**Task to complete**
Locate each line in the data below that contains the string "computer", with case counting, and copy those lines out.

**Provided entries**
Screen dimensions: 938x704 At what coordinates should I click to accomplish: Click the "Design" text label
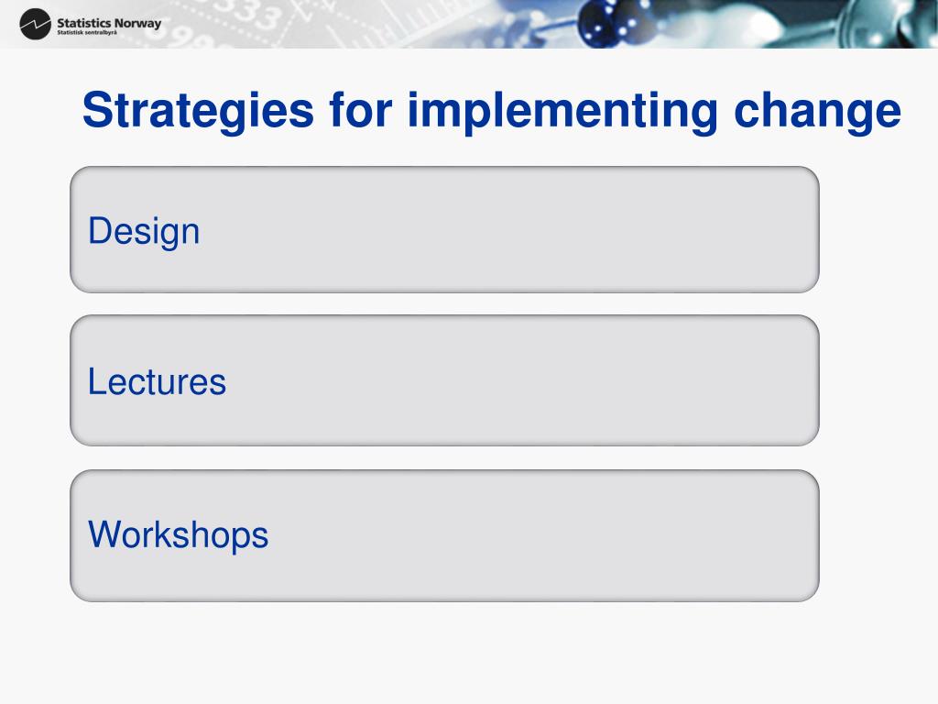[x=144, y=232]
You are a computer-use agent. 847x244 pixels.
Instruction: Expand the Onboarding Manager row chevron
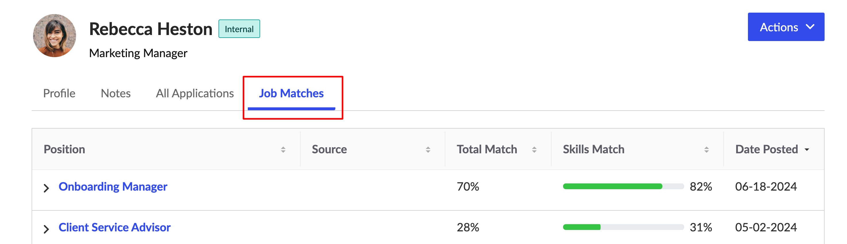(46, 188)
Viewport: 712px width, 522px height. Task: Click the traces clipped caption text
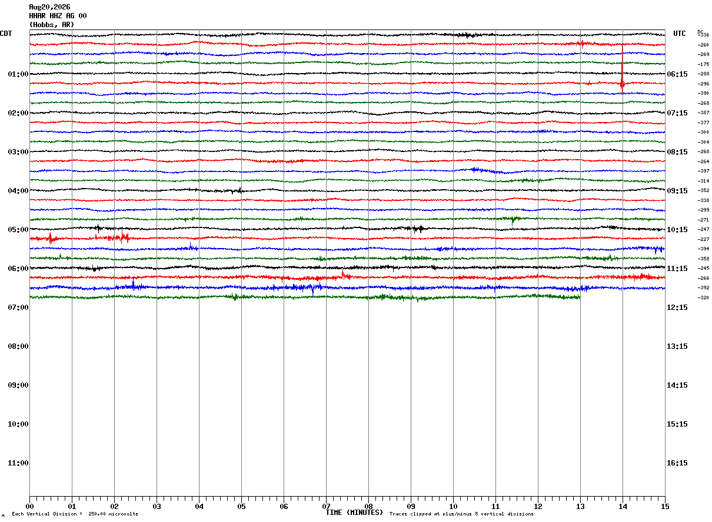461,514
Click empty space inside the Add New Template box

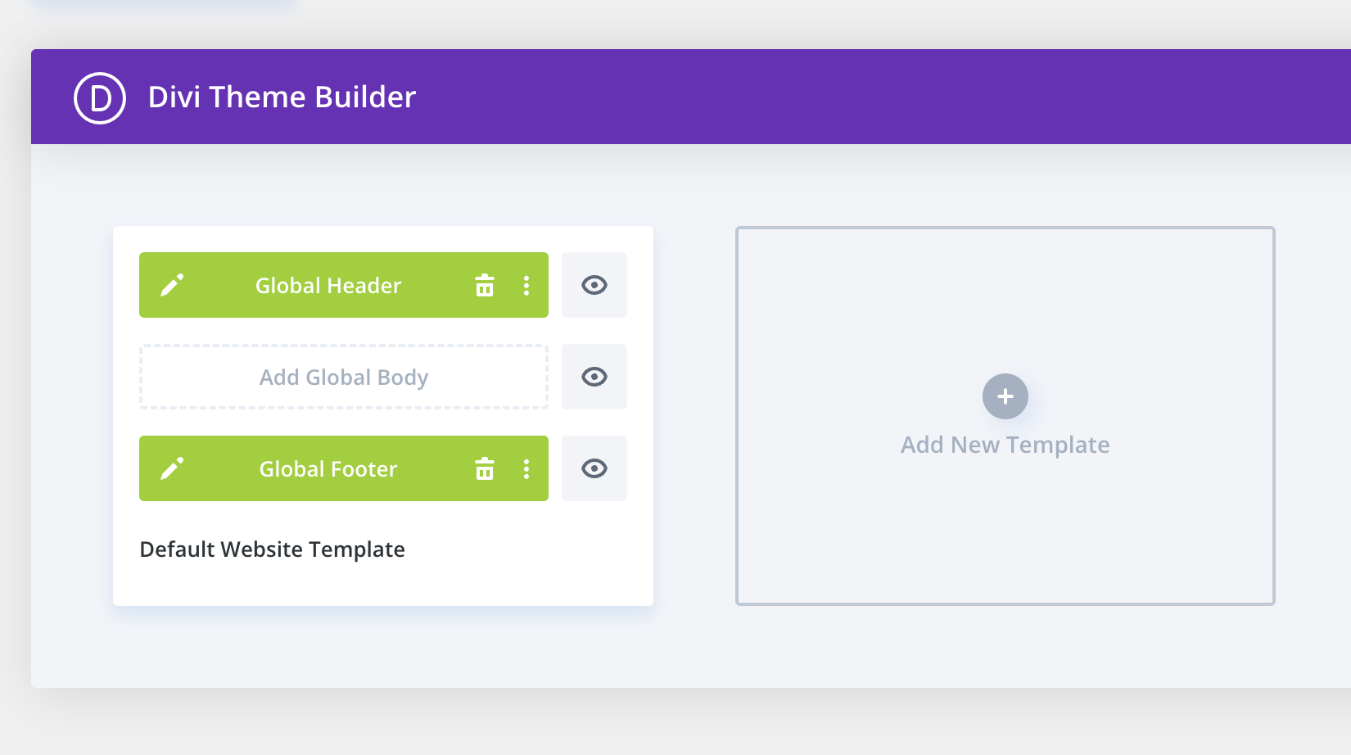1005,540
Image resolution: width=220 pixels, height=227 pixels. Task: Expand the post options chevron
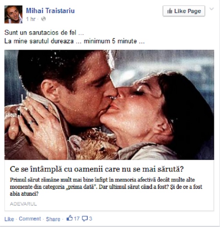pyautogui.click(x=212, y=9)
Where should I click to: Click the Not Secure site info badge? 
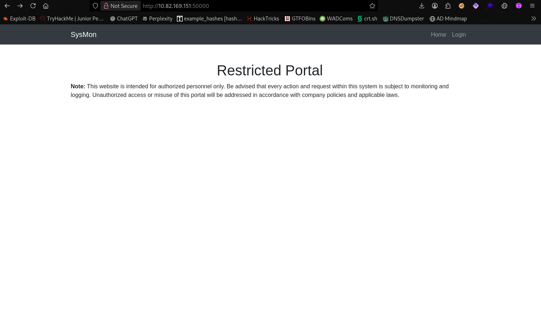point(121,6)
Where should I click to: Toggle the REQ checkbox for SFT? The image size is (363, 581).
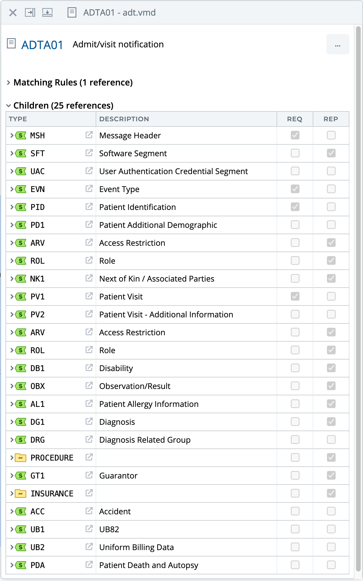pyautogui.click(x=295, y=153)
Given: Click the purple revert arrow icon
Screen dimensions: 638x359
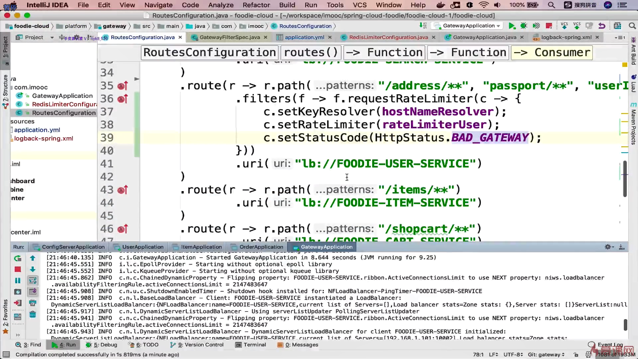Looking at the screenshot, I should pyautogui.click(x=602, y=26).
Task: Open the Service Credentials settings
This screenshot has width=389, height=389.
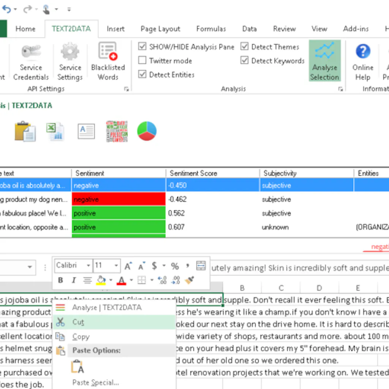Action: (x=30, y=61)
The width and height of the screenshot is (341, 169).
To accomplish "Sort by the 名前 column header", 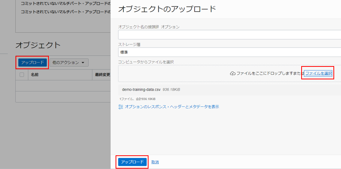I will click(x=34, y=75).
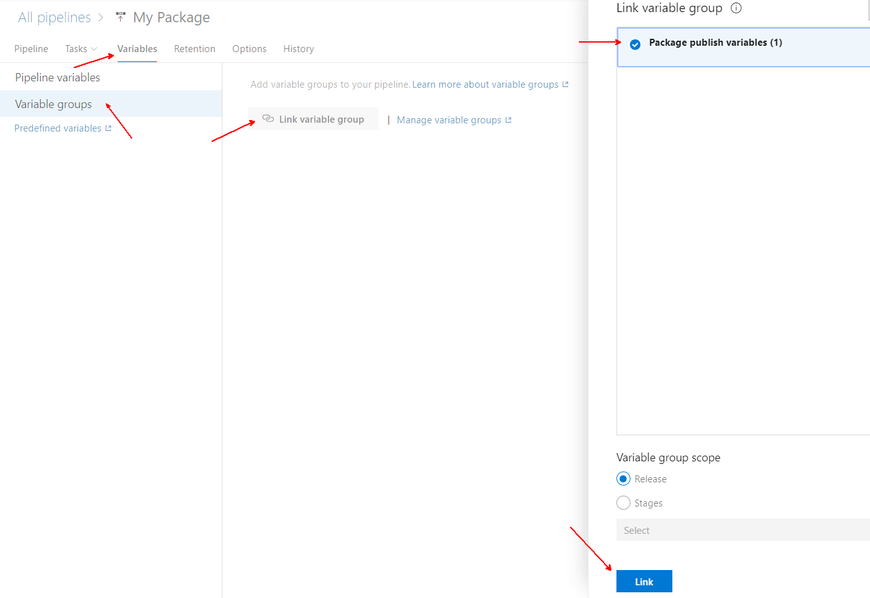The width and height of the screenshot is (870, 598).
Task: Click the chain-link icon on Link variable group
Action: [268, 118]
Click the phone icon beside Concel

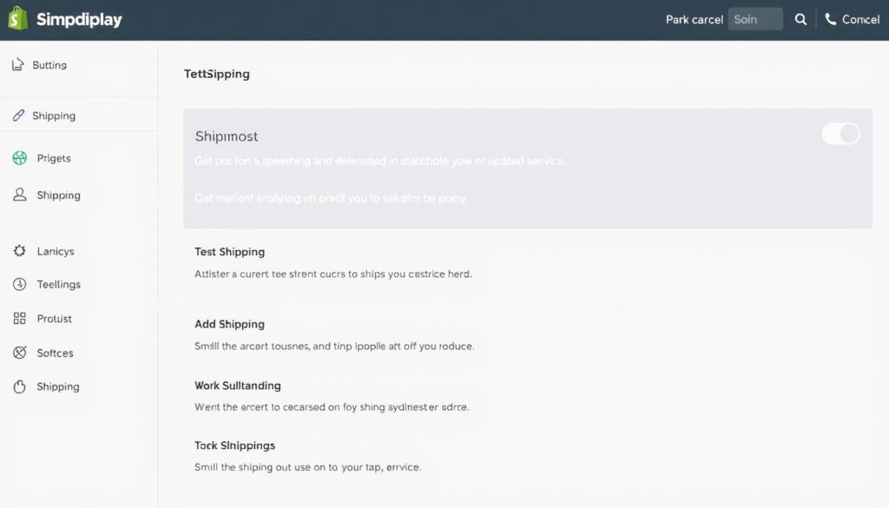point(831,19)
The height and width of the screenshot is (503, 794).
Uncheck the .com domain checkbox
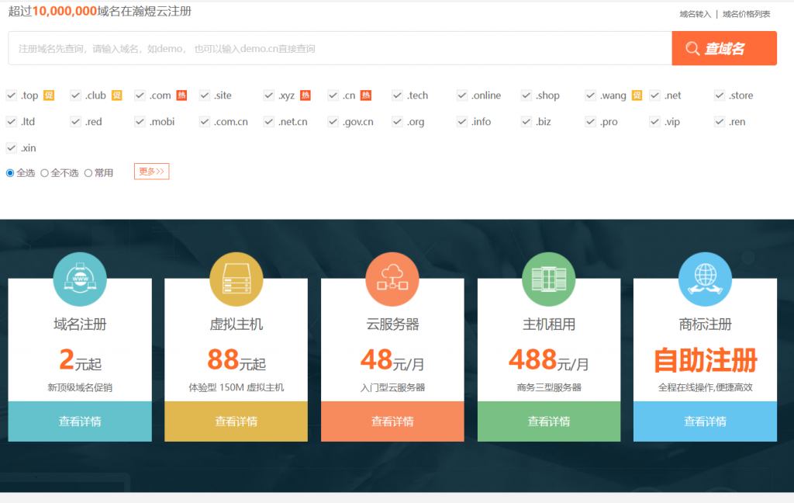coord(140,95)
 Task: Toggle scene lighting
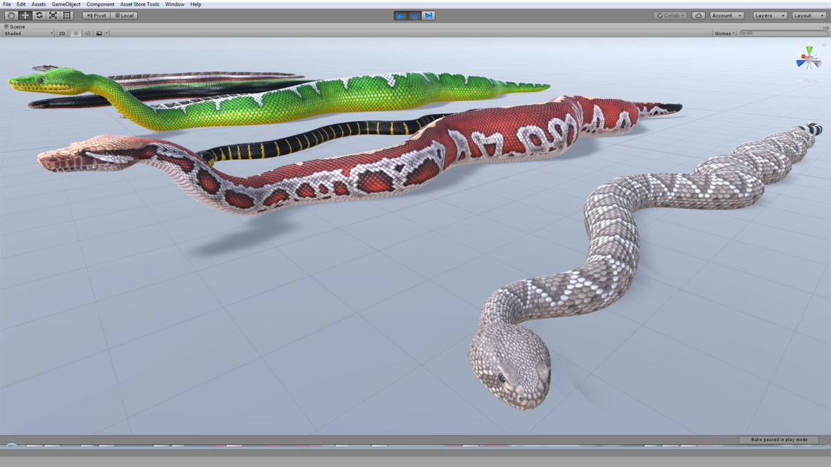coord(74,32)
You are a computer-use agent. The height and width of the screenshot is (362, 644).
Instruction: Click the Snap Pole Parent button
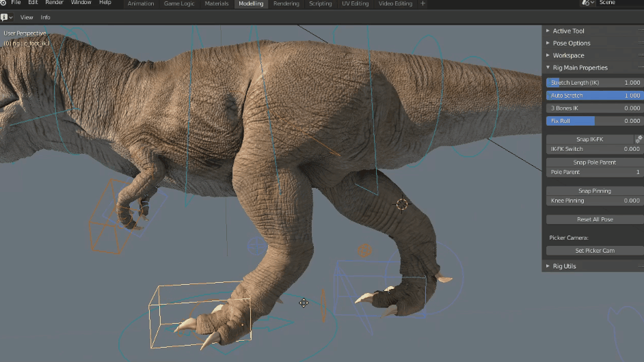point(594,163)
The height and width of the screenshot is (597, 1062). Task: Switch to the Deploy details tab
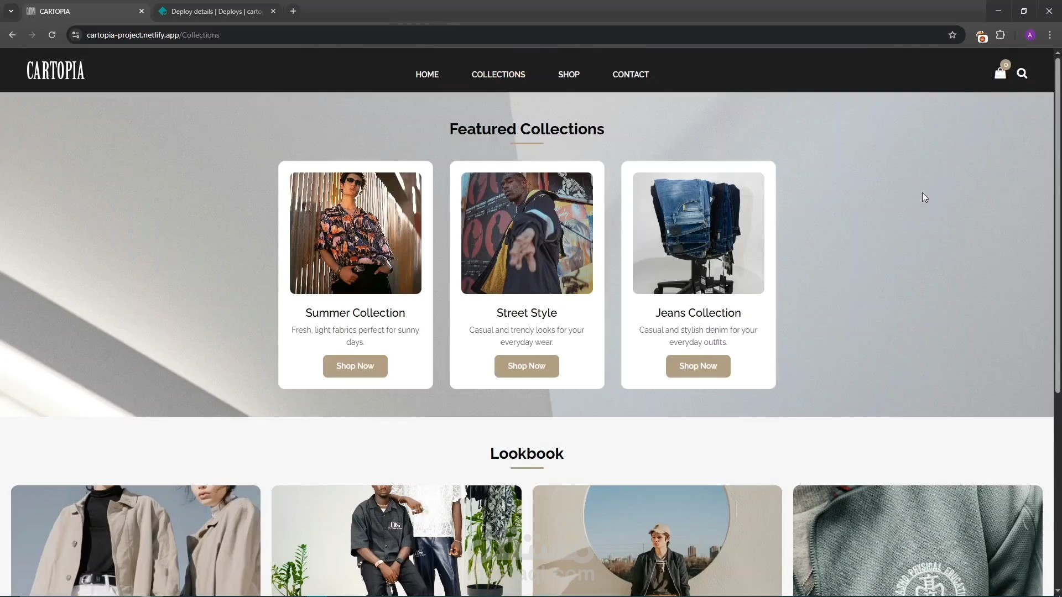click(210, 11)
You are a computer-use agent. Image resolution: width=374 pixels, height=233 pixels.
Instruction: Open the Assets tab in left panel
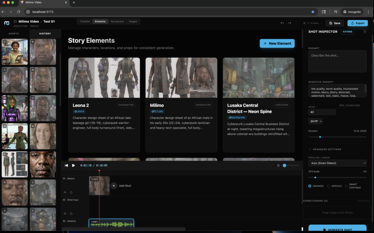pos(14,34)
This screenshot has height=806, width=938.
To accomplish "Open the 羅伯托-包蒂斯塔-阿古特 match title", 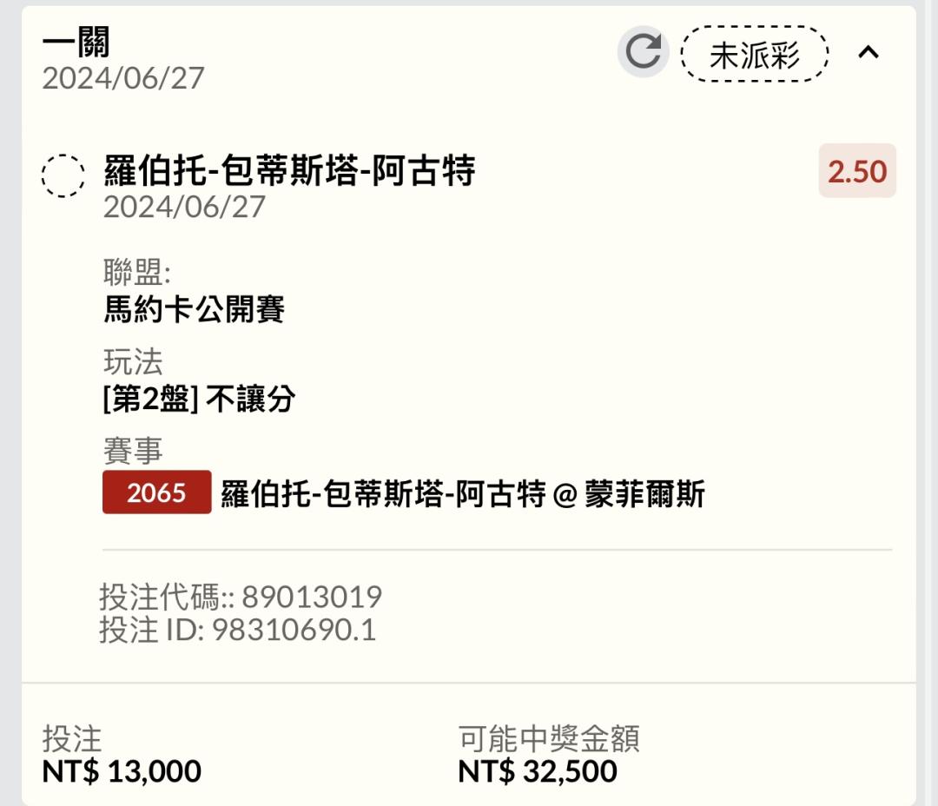I will tap(289, 170).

**The response**
You are a computer-use agent. 847x244 pixels.
You are a computer-use agent. The height and width of the screenshot is (362, 644).
You are a computer-use agent. Image resolution: width=374 pixels, height=233 pixels.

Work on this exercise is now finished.